Imagine the UK's national network of railway stations. How would you decide where to build a new station? There are many options – you could put it somewhere remote, where the impact on travel will be large for a small group of people. On the other hand, you could put it somewhere more populated, where it will have a smaller impact on a larger group of people, who will have less far to travel to reach their nearest station.
There are other factors to consider too. What amenities will the new station have? Which trains will stop there? Will it poach competition from other nearby stations?
Computers can help us make these kinds of decisions by using existing data to make predictions. We can build mathematical models of the world around us, and use computers to run them.
First, we build a mathematical model of the problem based on what we observe. For example, for the railway station problem above, we might say that we should build whichever station has the biggest impact on its local population. If we imagine that impact (i) is equal to number of people served (p) multiplied by travel time saved (t), then we get a model which looks like:
i = p x t
Then, all we have to do to find out which station to build is to feed in data about the two possible locations. The remote station location has low p (fewer people served) but high t (lots of time saved). The more populated station location has high p (more people served) but lower t (less time saved travelling to their nearest station). Depending on the data we use, we will get different answers about which station will have the most impact.
"In reality, the models used to predict things like where railways stations should be built are much more complicated, with many different factors to consider. They also use data from lots of different places to reach a conclusion," says Marion Samler, who is part of DAFNI, a team that aims to bring together the data, the computational capability and the people who need it.
"This is why we often use computers to model real-life situations, because they can work through the calculations very quickly. Most decisions about how to build and improve infrastructure are made in this way."
The term "infrastructure" covers a range of systems, from railways to energy supply to telecommunications networks. They are inherently complex and interwoven, but researchers have found ways to model them nonetheless.
However, they come up against two problems. Firstly, it can be difficult to get access to the high-quality data needed to make the models accurate, because it comes from a range of sources. Secondly, the models are so big and complicated that a normal computer struggles to work them out.
Marion explains that this is where DAFNI (Data and Analytics Facility for National Infrastructure) comes in. "The DAFNI team has spent a lot of time building the computational platform to enable the data to be scalable and accessible to users who are not software engineers – so you don't need specialist knowledge to be able to use the system. And they have also been installing measures to ensure that the data being stored is secure and accessible only by the people who have permission to use it."
DAFNI combines access to quality data with the computing resources needed to work rapidly through large and complex models, so decision-makers can make efficient and informed assessments of need. It also stores models in a central place so others can use them, which encourages collaboration and reduces replication.
"Today, unprecedented amounts of data are at our fingertips in an instant. New technologies such as artificial intelligence and machine learning offer the potential for the UK's existing infrastructure to become smarter and work as an optimised system.
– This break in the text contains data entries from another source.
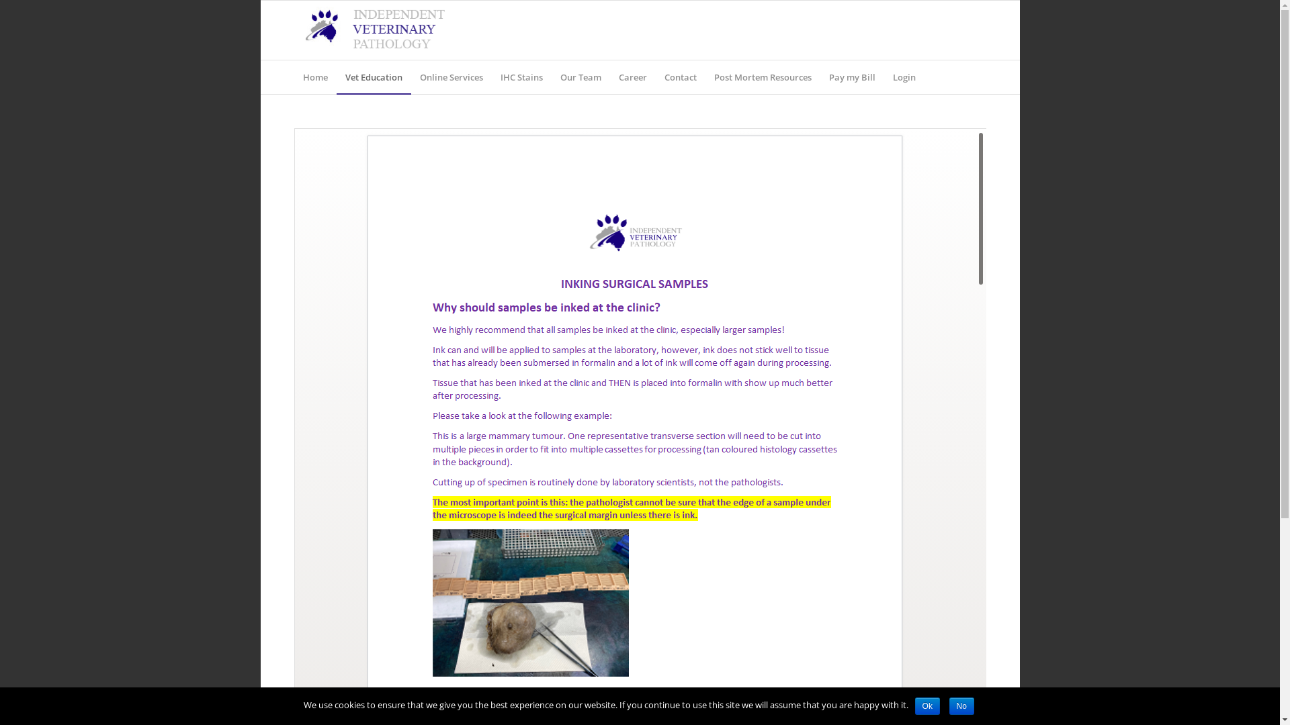  What do you see at coordinates (762, 77) in the screenshot?
I see `'Post Mortem Resources'` at bounding box center [762, 77].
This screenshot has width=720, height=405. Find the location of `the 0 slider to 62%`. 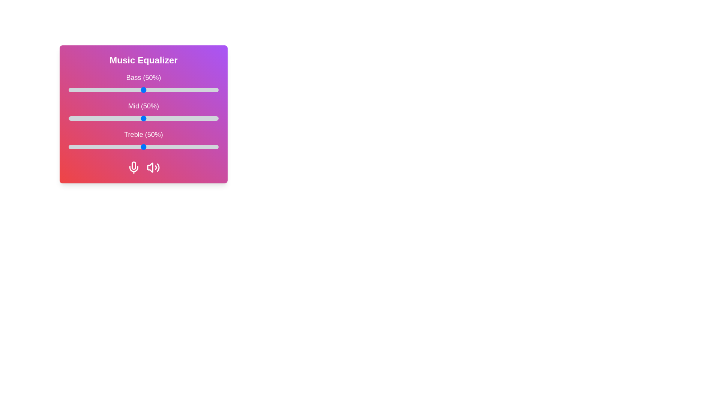

the 0 slider to 62% is located at coordinates (161, 89).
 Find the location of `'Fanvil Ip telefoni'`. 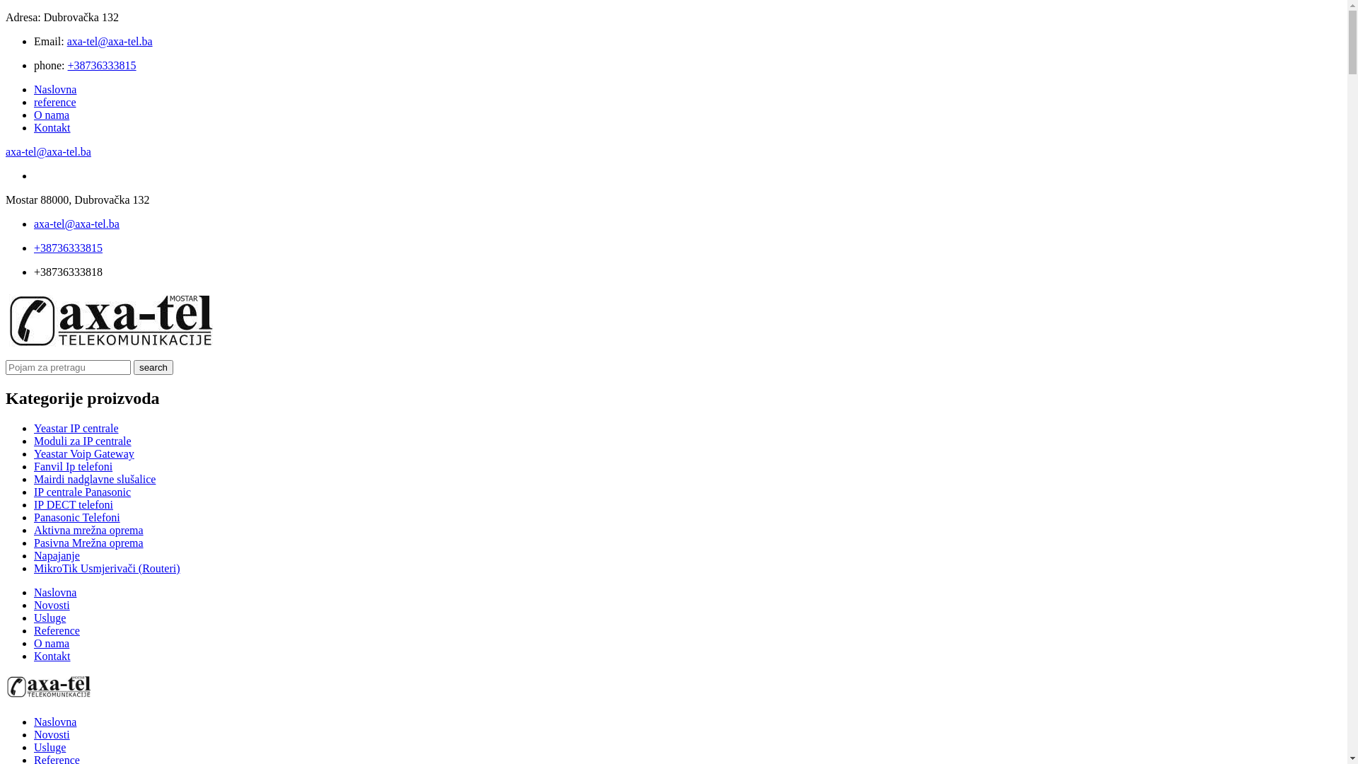

'Fanvil Ip telefoni' is located at coordinates (72, 466).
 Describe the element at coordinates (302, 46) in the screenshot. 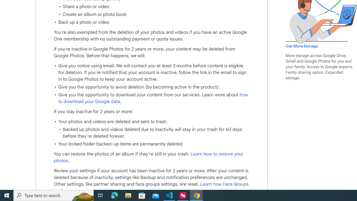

DAFNI provides a strong platform to help us to do this," says Sir John Armitt, Chair of the National Infrastructure Commission. "It gives us the opportunity to ensure that the recommendations we make in the next UK National Infrastructure Assessment will be based on the best data and robust modelling."
"Infrastructure decisions can also be affected by changes in climate and environment", adds Marion. "A new project for DAFNI will help build a climate change risk assessment for the UK. Climate change is one of the biggest threats facing modern society, and it is important for us to understand its potential effects as much as possible."
The project, called OpenCLIM, is funded by the Natural Environment Research Council (NERC). It will provide a platform for models which evaluate climate risks in different parts of the UK, and compare options for adapting to those risks. DAFNI will host this platform to ensure the project has a sustainable and lasting legacy.
As for the railway stations, DAFNI has already had success working with the University of Southampton's Transportation Research Group on their Station Demand Model. "We have now managed to automate our model in DAFNI so it can run based on a set of initial inputs with no further user intervention," says Dr Simon Blainey. "These inputs are entered using an easy to use visual interface, meaning that non-expert users can run the model. Whereas previously it would take around one day to model one station; we can now run a scenario in less than an hour for multiple stations."
Footnote: DAFNI is hosted by SCD on behalf of the EPSRC-funded UK Collaboratorium for Research in Infrastructure and Cities (UKCRIC). The OpenCLIM project is a consortium led by the Tyndall Centre at the University of East Anglia, and funded by NERC through the UK Climate Resilience Programme.